SonicWall CVE-2024-53704 Bug Under Attack

Author

Newsroom
February 19, 2025

There are active exploitation attempts targeting an authentication bypass vulnerability in several versions of SonicWall’s SonicOS SSLVPN, a bug that can let an attacker hijack active VPN sessions. SonicWall disclosed the flaw in January and released a patch for it, but attackers have recently begun to exploit it in the wild. 
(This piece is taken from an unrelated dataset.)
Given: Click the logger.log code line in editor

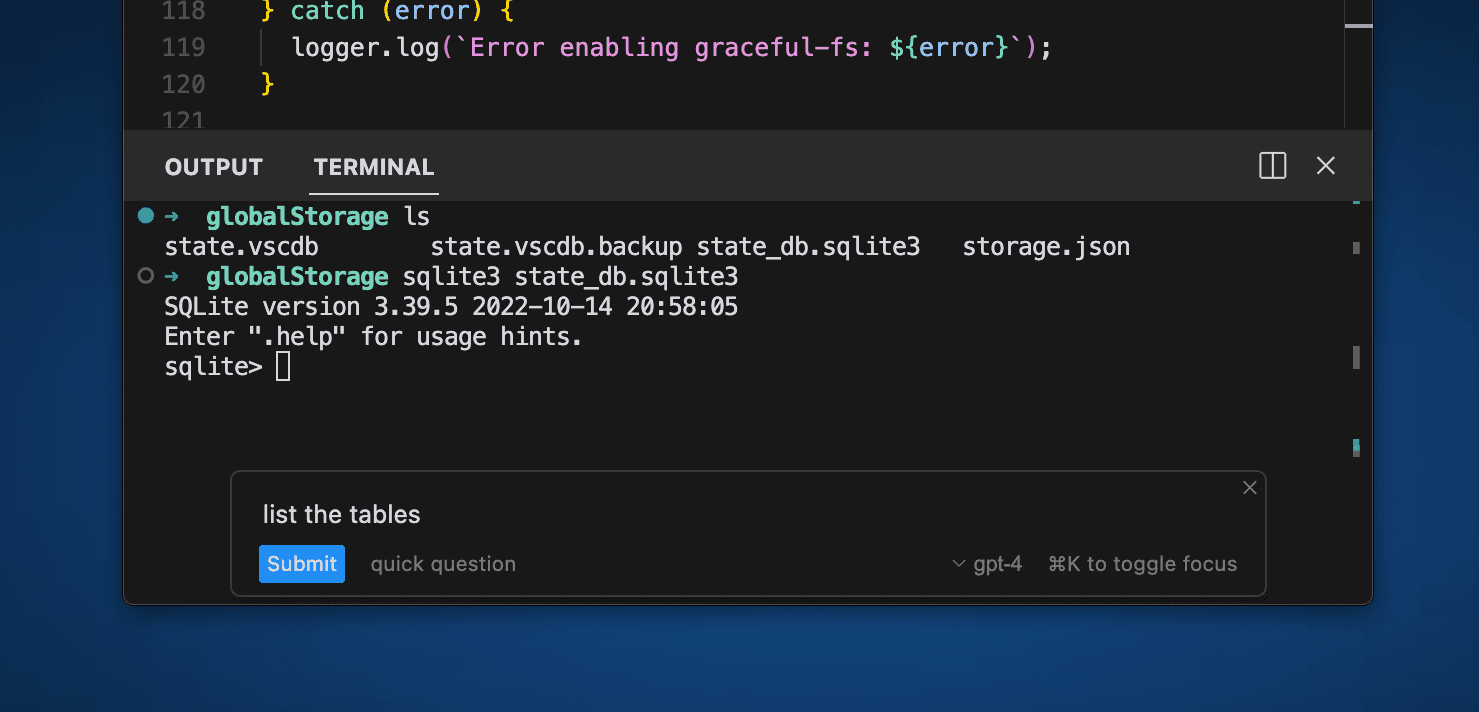Looking at the screenshot, I should (671, 48).
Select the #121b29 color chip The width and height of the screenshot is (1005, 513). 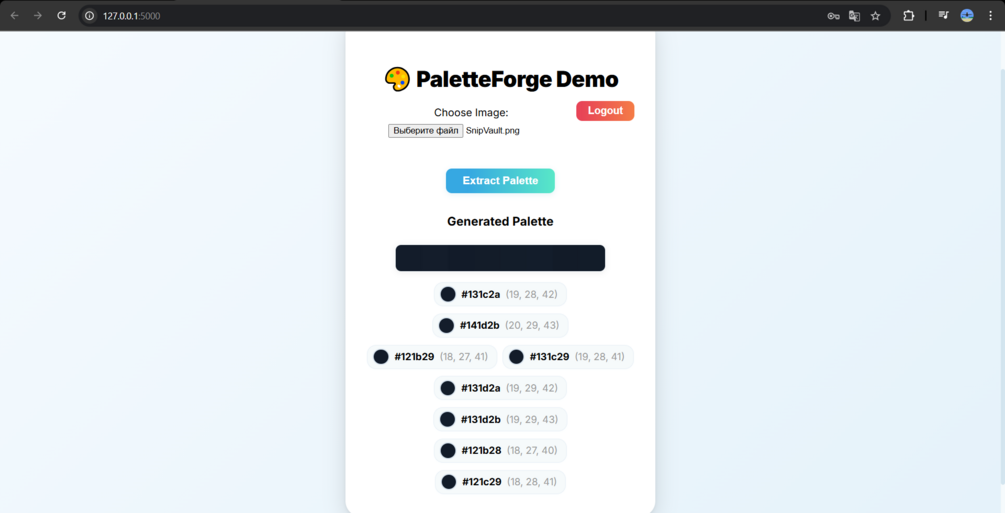(432, 357)
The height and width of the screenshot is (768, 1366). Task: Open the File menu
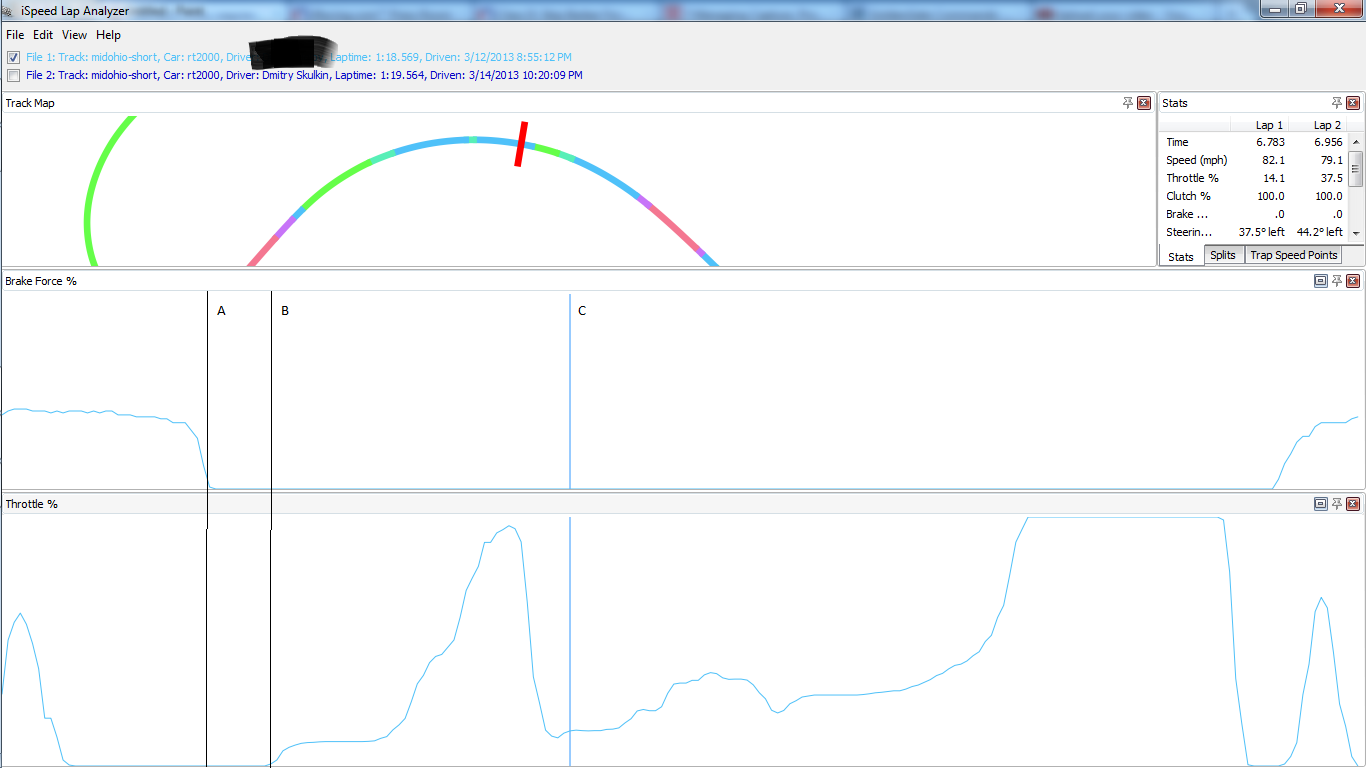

Why It Matters: This vulnerability is rated critical and an adversary who is able to exploit it can bypass authentication and take control of a victim’s active VPN session. With that, the attacker “can read the user’s Virtual Office bookmarks, obtain a client configuration profile for NetExtender, open a VPN tunnel, access private networks available to the hijacked account, and log out the session”, according to an analysis of the bug by researchers at Bishop Fox. SonicWall’s Gen 7 firewalls, which contain the vulnerable software, are popular in enterprises and edge security devices are very popular targets for adversaries. 

Key Details

  • CVE-2024-53704 is an authentication bypass flaw that can give an attacker control of a victim’s VPN session. “This vulnerability allows remote attackers to bypass authentication on affected installations of SonicWALL NSv. Authentication is not required to exploit this vulnerability. The specific flaw exists within the processing of Base64-encoded session cookies. The issue results from an incorrect implementation of an authentication algorithm. An attacker can leverage this vulnerability to bypass authentication on the system,” an advisory from Trend Micro’s Zero Day Initiative says. 

  • CISA added the vulnerability to its Known Exploited Vulnerabilities catalog on Feb. 18

  • Bishop Fox researchers found more than 4,500 vulnerable servers as of Feb. 7 and said that detecting exploitation activity against the bug is not simple

  • “With a custom logging configuration, a firewall administrator may be able to correlate access logs from multiple source IP addresses to a single SSL VPN session, which may provide evidence of session hijacking if one of the source IPs is associated with other suspicious or malicious behavior,” the Bishop Fox researchers said.

Attackers have shown a fondness for targeting edge security products in recent months, so any publicly disclosed vulnerabilities in those products should be treated as a serious issue. The patch for this vulnerability has been available for more than a month, and enterprises that haven’t updated their SonicWall products yet should do so as soon as possible.